[Stored data entries]

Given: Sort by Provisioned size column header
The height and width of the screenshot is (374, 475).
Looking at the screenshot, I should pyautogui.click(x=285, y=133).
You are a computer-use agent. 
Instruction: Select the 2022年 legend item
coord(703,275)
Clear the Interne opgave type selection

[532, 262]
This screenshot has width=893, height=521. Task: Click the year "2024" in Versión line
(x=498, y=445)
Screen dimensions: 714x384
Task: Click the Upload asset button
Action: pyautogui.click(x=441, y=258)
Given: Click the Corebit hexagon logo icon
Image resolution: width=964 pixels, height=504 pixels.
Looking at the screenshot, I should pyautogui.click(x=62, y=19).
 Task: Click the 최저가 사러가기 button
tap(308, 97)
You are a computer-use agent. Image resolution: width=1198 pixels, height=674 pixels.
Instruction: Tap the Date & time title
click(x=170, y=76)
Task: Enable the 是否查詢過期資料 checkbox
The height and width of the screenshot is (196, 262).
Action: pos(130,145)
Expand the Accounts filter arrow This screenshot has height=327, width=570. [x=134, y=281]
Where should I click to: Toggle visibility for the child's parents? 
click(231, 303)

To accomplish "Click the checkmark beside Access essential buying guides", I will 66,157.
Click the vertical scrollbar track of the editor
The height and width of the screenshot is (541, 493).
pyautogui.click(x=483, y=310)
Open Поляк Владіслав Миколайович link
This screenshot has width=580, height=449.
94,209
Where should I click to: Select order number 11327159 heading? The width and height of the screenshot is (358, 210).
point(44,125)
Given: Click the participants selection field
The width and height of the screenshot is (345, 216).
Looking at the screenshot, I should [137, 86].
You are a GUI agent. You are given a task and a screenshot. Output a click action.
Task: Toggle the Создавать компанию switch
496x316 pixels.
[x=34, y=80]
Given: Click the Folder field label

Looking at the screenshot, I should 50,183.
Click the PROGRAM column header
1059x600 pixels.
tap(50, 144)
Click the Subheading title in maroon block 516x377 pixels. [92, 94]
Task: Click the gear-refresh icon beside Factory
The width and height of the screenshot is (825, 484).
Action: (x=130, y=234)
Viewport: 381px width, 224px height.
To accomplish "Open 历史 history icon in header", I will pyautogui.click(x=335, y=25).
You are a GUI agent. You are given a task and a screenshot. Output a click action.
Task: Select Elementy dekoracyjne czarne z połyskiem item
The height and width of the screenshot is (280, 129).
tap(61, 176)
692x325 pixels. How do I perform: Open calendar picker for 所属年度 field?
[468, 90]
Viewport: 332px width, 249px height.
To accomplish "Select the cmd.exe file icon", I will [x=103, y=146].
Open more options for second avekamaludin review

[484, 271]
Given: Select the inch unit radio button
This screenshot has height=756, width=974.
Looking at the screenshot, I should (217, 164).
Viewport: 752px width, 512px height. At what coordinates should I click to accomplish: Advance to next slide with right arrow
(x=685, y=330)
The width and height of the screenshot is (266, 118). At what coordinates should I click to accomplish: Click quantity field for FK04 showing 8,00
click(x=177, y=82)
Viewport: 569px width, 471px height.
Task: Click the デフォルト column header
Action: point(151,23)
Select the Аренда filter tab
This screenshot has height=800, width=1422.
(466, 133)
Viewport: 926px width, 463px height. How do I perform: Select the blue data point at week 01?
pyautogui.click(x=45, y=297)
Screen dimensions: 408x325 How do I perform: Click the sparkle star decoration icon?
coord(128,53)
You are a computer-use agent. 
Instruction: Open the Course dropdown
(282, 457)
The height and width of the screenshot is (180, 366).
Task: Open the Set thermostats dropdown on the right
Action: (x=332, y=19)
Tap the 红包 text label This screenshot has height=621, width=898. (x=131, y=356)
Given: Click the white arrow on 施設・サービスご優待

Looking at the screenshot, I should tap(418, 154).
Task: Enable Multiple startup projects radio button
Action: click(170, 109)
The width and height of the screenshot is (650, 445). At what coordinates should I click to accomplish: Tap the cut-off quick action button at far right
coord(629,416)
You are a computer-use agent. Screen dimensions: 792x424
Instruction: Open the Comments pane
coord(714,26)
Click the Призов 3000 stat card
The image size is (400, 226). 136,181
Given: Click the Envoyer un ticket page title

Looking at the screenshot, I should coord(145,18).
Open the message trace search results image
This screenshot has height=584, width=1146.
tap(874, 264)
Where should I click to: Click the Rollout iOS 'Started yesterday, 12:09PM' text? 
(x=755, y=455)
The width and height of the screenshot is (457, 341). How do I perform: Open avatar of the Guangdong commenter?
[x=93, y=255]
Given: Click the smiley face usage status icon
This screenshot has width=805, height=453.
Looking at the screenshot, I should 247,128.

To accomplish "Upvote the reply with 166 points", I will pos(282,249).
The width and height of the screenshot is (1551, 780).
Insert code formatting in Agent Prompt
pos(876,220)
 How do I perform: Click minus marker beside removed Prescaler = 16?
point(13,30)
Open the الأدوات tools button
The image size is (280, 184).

● **EXERCISE GOAL**: In the lines above, spot each one that contains the word "computer" and copy it.

● **EXPECTED OUTPUT**:
You are a computer-use agent. 
You are a computer-use agent. Image resolution: width=1198 pixels, height=674 pixels.
You are a computer-use agent. 
You are a computer-use agent. Screen dimensions: 792x424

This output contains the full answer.